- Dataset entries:
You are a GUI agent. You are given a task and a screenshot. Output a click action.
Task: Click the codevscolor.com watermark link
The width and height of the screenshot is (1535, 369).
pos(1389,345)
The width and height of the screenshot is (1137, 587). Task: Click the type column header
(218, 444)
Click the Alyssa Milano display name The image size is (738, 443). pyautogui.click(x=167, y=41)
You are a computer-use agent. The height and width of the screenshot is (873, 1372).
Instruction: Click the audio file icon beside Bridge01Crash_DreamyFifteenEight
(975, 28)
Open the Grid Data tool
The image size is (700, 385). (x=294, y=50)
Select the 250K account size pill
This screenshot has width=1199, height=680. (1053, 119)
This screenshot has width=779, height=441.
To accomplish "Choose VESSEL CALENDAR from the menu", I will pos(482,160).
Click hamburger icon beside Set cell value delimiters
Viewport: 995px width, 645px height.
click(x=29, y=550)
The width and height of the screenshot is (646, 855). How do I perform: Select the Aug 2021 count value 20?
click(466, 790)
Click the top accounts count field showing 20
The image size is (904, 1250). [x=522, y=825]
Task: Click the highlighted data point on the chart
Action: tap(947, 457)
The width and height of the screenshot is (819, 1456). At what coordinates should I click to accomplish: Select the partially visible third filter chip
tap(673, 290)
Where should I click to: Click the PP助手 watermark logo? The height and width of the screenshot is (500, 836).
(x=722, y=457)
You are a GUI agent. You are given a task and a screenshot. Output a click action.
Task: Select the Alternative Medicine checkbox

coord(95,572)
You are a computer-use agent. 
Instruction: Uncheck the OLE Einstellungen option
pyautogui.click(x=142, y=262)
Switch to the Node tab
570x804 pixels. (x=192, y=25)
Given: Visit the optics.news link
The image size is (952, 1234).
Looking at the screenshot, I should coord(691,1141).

- YOUR TASK:
Could you restate every record word for word?

- ANSWER AREA:
You are a GUI agent. You are given a task and a screenshot. Output a click action.
Task: Click the codevscolor.com watermark link
The width and height of the screenshot is (1535, 369).
pos(1389,345)
The width and height of the screenshot is (1137, 587). Task: Click the type column header
(218, 444)
Click the Alyssa Milano display name The image size is (738, 443). pyautogui.click(x=167, y=41)
You are a computer-use agent. The height and width of the screenshot is (873, 1372).
Instruction: Click the audio file icon beside Bridge01Crash_DreamyFifteenEight
(975, 28)
Open the Grid Data tool
The image size is (700, 385). (x=294, y=50)
Select the 250K account size pill
This screenshot has width=1199, height=680. (1053, 119)
This screenshot has width=779, height=441.
To accomplish "Choose VESSEL CALENDAR from the menu", I will pos(482,160).
Click hamburger icon beside Set cell value delimiters
Viewport: 995px width, 645px height.
click(x=29, y=550)
The width and height of the screenshot is (646, 855). How do I perform: Select the Aug 2021 count value 20?
click(466, 790)
Click the top accounts count field showing 20
The image size is (904, 1250). [x=522, y=825]
Task: Click the highlighted data point on the chart
Action: tap(947, 457)
The width and height of the screenshot is (819, 1456). At what coordinates should I click to accomplish: Select the partially visible third filter chip
tap(673, 290)
Where should I click to: Click the PP助手 watermark logo? The height and width of the screenshot is (500, 836).
(x=722, y=457)
You are a GUI agent. You are given a task and a screenshot. Output a click action.
Task: Select the Alternative Medicine checkbox

coord(95,572)
You are a computer-use agent. 
Instruction: Uncheck the OLE Einstellungen option
pyautogui.click(x=142, y=262)
Switch to the Node tab
570x804 pixels. (x=192, y=25)
Given: Visit the optics.news link
The image size is (952, 1234).
Looking at the screenshot, I should coord(691,1141).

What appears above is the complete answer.